▶ Source document
----
If the user has erased their Roblox account, then they usually wouldn’t be able to access that button. Regardless, it’s all about the user experience :)

2 Likes

They could still contact you to remove their data via an email or discord ticket

2 Likes

Yes, but the point is that this is still a flawed user experience (plus identity verification when the account is deleted is difficult) and something that can be improved.

I’m aware of how to make this work currently, I do not need you to suggest workarounds for me.

1 Like

This is a nice upgrade; however, still not the BEST for MY case. I understand how everything works and how we’re supposed to delete their data, okay I’m fine with that, but there’s not much (for me at least) to make the process less tiring. I could simple do normal datastores for my game, but I’m too iffy when it comes to datastores having the possibly to fail (obviously), and that’s why I use a different system for my game.
----
▶ Exercise set
1. Rewrite the paragraph of the forum excerpt that begins "This is a nice upgrade" as a shorter paragraph, keeping its main points.
2. Copy the forum excerpt word for word, from "They could still" up to and including "workarounds for me.".
3. List every like count that appears in the forum excerpt, in the order they occur.

(Stored items)
----
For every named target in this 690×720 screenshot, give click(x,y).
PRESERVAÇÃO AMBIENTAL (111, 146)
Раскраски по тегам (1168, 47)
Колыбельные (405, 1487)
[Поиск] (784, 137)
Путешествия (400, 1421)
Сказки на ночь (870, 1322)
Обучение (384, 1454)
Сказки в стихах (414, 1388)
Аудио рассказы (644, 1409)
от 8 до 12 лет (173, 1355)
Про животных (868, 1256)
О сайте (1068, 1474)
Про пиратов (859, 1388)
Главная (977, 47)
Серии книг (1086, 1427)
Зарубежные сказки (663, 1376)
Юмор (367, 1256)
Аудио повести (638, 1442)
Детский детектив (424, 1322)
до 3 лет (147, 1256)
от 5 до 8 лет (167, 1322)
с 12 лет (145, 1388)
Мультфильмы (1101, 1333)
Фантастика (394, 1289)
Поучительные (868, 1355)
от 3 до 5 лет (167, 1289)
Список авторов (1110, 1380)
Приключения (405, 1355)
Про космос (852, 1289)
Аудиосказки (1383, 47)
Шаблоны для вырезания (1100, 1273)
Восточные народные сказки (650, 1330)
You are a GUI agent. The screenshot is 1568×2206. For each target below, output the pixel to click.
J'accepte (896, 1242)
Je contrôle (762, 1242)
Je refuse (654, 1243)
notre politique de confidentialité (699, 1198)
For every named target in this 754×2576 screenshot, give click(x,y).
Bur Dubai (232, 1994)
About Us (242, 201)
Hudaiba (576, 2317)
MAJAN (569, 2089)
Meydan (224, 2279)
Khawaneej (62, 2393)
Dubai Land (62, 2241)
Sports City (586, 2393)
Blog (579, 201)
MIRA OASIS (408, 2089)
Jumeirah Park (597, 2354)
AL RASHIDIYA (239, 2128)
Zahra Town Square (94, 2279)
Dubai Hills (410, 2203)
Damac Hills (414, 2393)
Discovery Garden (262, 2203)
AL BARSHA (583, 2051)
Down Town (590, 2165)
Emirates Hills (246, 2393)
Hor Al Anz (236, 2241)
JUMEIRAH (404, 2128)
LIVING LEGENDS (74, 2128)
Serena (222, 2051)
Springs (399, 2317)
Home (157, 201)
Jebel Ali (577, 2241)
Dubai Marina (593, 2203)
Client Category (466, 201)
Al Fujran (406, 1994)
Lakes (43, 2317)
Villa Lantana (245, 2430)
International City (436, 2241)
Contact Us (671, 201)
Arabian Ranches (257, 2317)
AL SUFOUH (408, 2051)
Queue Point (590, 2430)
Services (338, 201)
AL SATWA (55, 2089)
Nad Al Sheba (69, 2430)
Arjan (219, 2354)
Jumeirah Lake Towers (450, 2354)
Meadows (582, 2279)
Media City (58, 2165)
----
▶ Exercise answers
1. The writer calls the change a nice upgrade but not the best for their own case. They understand how user data is supposed to be deleted and accept that, but find little that makes the process less tiring. They could use normal datastores for their game, but they worry that datastores might fail, so they use a different system.

2.
They could still contact you to remove their data via an email or discord ticket

2 Likes

Yes, but the point is that this is still a flawed user experience (plus identity verification when the account is deleted is difficult) and something that can be improved.

I’m aware of how to make this work currently, I do not need you to suggest workarounds for me.

3.
2 Likes
2 Likes
1 Like